The European Commission’s health directorate, DG Santé, is planning to publish new member state health system assessments this November and next in a "State of Health in the EU" series compiled by OECD and European Observatory on Health Systems and Policies.
The reports will include data on public health performance, the effectiveness of various health technologies and patient outcomes, and will look at the way countries handle chronic diseases, alcohol abuse and primary care.
A revised version of the OECD’s ‘Health at a Glance’ study will be published in November this year. A set of 28 country health profiles, developed by the OECD and the Observatory, is foreseen for the following November. These will provide additional data and indicators, and zoom in on the particular characteristics and challenges of each member state.
Accompanying this report will be the Commission’s own analysis, which will attempt to draw out common policy implications.
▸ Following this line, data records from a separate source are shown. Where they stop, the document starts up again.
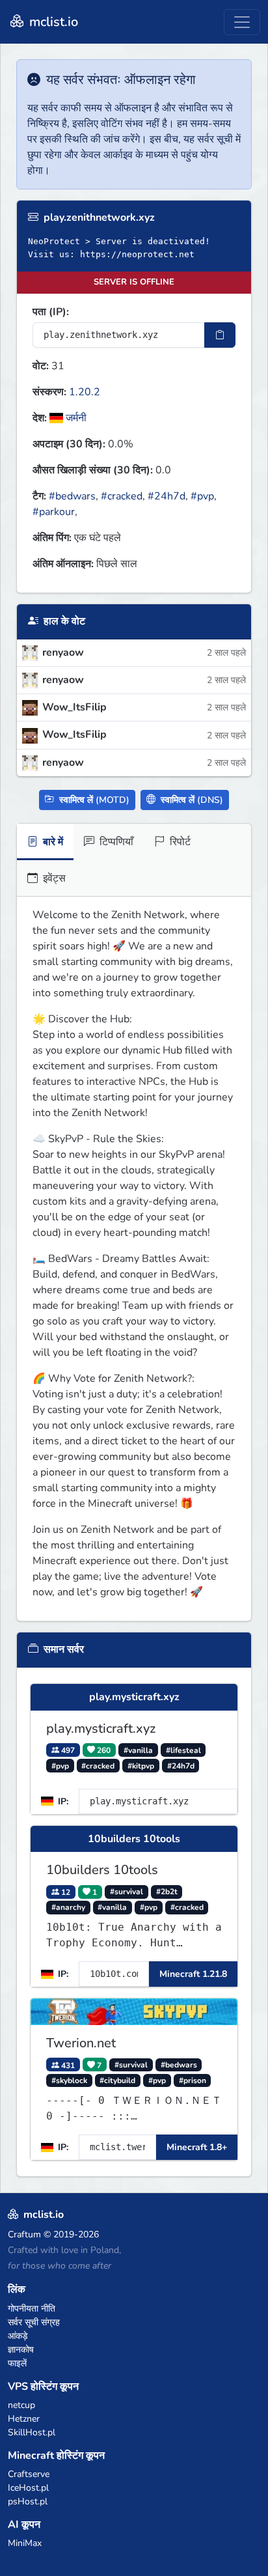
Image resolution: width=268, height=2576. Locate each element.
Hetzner (24, 2419)
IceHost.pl (28, 2488)
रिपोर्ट (179, 842)
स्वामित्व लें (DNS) (190, 800)
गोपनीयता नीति (31, 2309)
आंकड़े (18, 2336)
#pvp (202, 496)
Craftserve (28, 2474)
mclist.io (52, 22)
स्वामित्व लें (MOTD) (93, 800)
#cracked (121, 496)
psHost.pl (27, 2501)
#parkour (54, 512)
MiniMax (25, 2543)
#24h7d (166, 496)
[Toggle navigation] (242, 22)
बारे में (51, 842)
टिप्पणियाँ (115, 842)
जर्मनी (75, 418)
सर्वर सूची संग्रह (34, 2322)
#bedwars (72, 496)
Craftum (24, 2234)
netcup (21, 2405)
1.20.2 (84, 392)
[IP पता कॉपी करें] (219, 335)
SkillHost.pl (31, 2432)
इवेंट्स (53, 878)
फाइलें (17, 2363)
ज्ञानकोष (21, 2350)
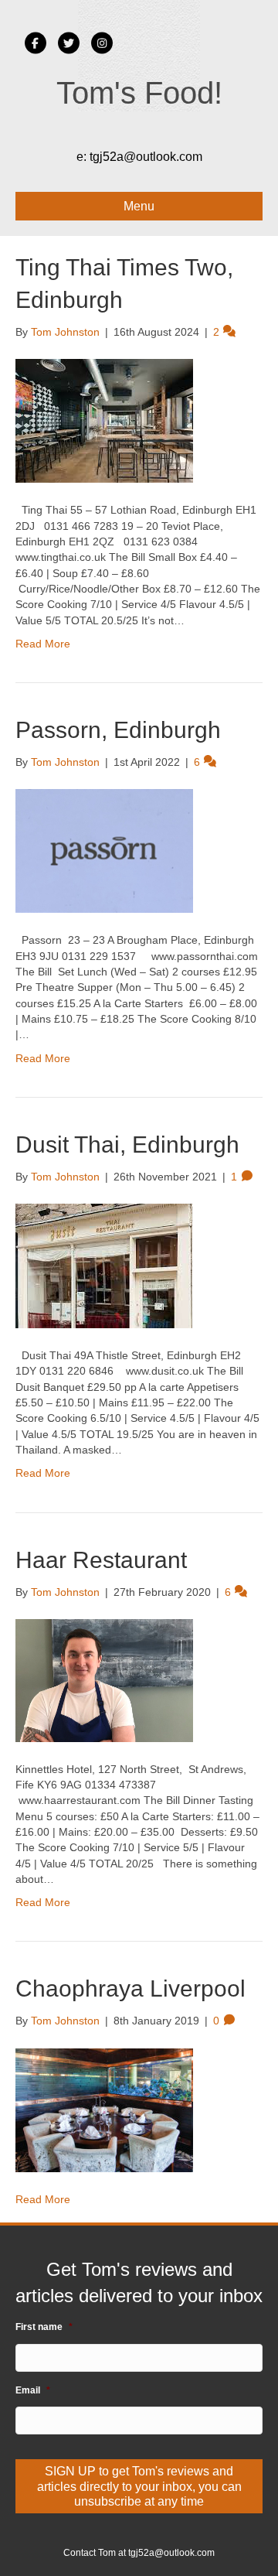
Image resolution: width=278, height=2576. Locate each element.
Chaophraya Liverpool (130, 1988)
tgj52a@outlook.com (146, 156)
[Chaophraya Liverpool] (104, 2109)
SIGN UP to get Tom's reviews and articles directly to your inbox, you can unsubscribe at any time (139, 2486)
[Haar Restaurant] (104, 1679)
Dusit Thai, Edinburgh (127, 1144)
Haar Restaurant (101, 1560)
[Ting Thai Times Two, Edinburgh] (104, 420)
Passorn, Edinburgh (118, 730)
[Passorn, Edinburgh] (104, 850)
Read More (42, 643)
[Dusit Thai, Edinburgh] (103, 1265)
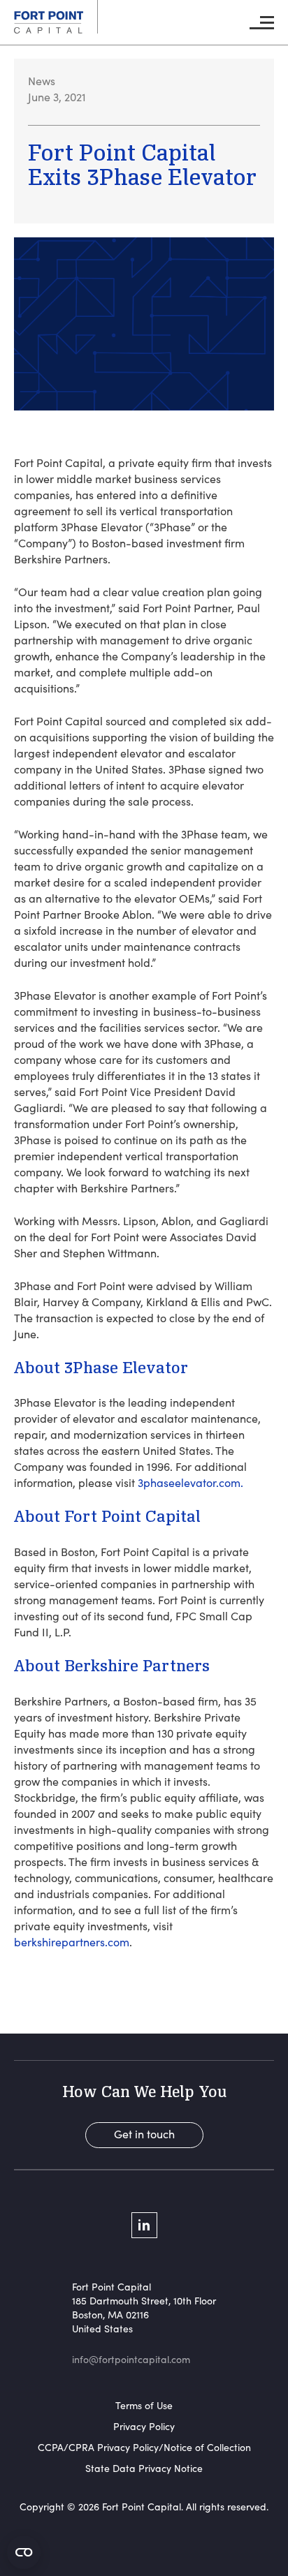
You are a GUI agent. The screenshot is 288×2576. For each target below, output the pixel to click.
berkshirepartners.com (71, 1941)
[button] (262, 23)
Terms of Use (144, 2405)
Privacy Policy (144, 2426)
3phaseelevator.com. (190, 1482)
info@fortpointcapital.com (131, 2359)
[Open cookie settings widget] (24, 2552)
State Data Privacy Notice (144, 2468)
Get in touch (144, 2133)
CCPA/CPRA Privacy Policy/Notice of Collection (144, 2447)
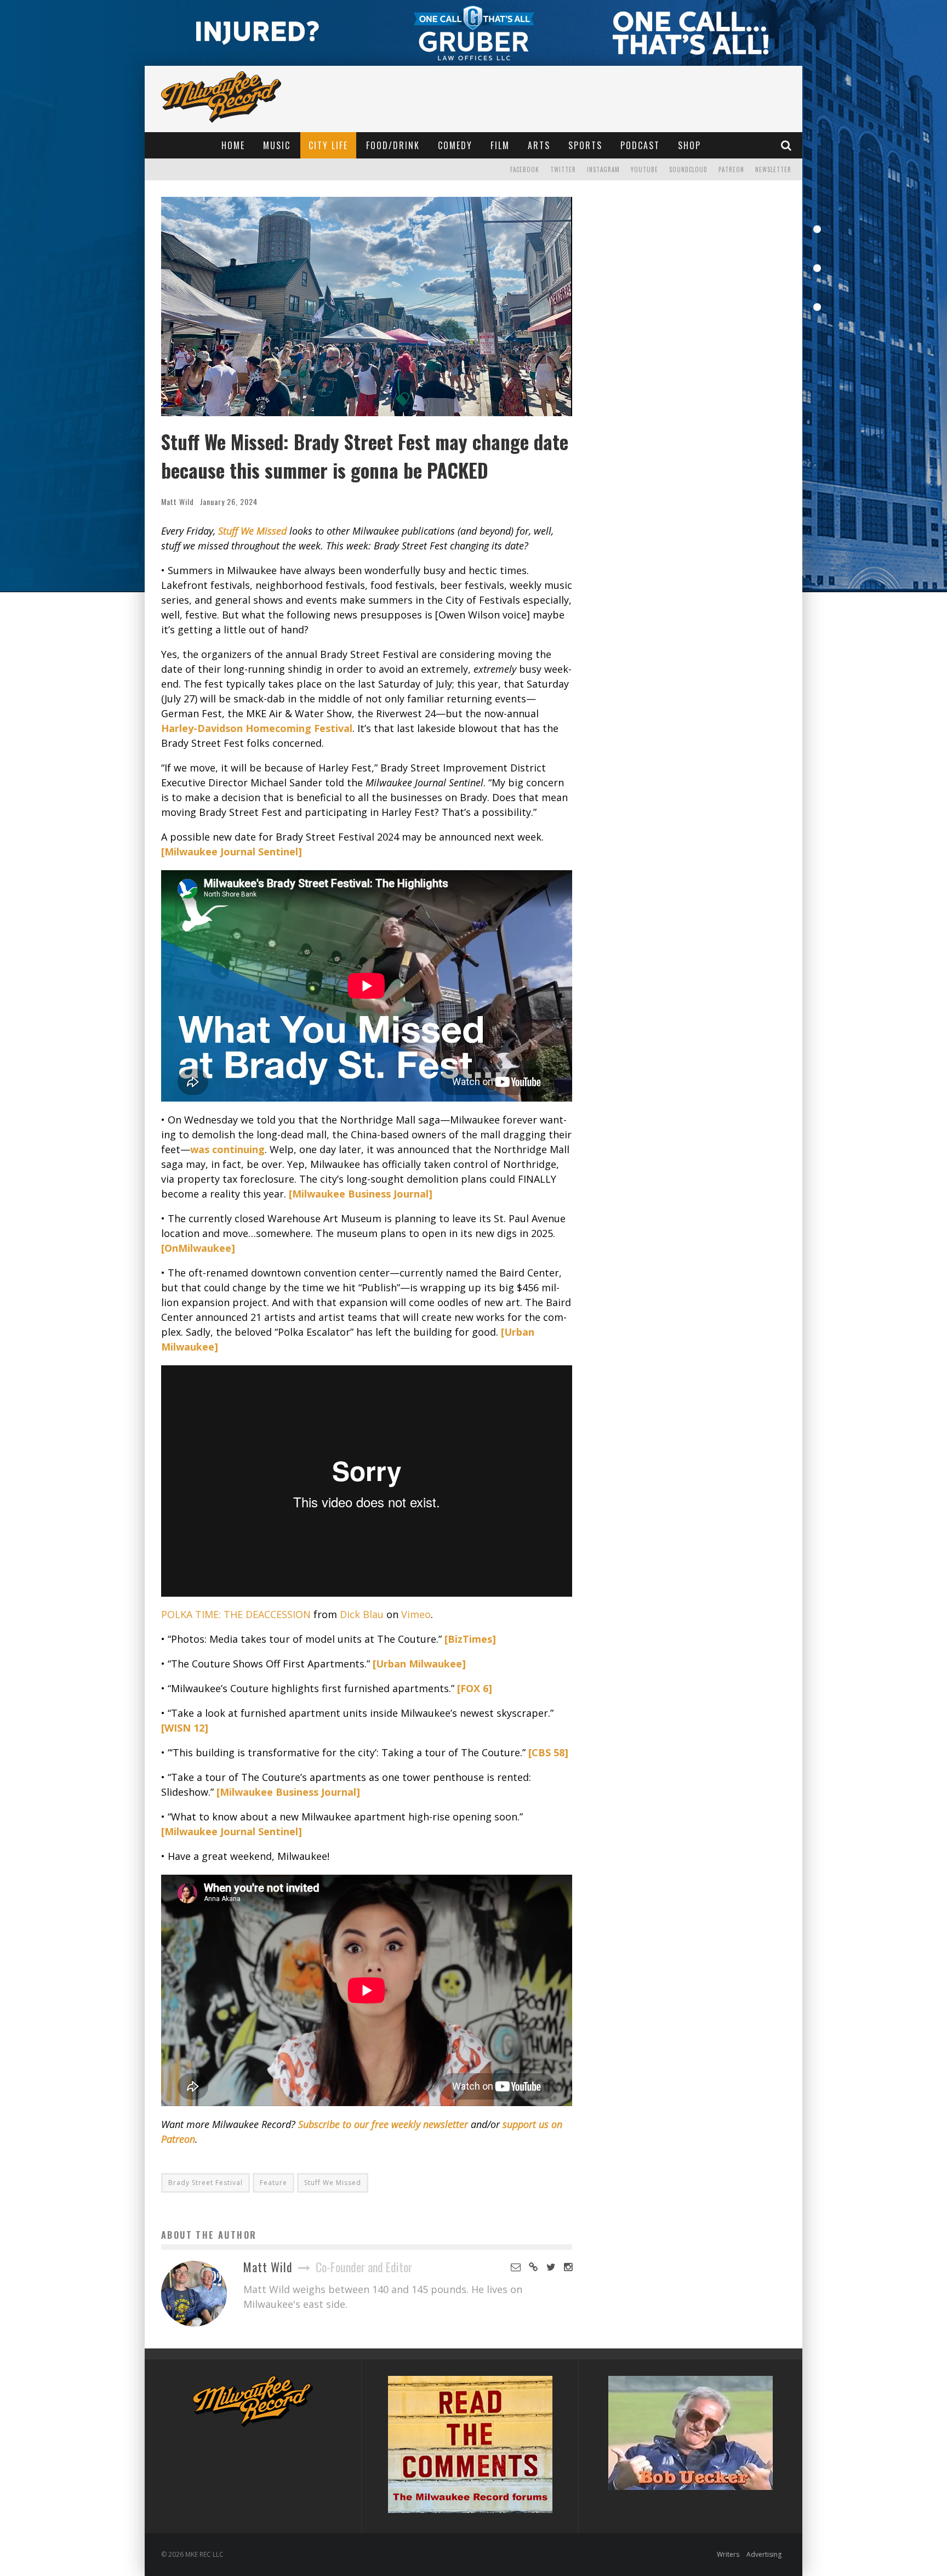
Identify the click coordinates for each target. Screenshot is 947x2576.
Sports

EU countries will then be invited to discuss the evidence with the Commission, the OECD and the Observatory, with the hope that it could help member states pick up best practices from each other.
While the EU has commissioned comparative health reports in the past, officials at Santé think this series can deliver greater country-to-country consistency than has been possible up to now.
The reports come at a time when member states face “unprecedented pressure to evolve [and] modernise”, their healthcare systems, according to the Commission.
It is not within the Commission’s legal power to tell member-states how to run their healthcare systems and that is not the goal of the reports, the Director General for Health and Food Safety, Xavier Prats Monné, told Science|Business in an interview in December.
“It’s about being useful and supporting states as they look to modernise their health systems. There’s no conspiracy to take away any powers from the member states,” he said.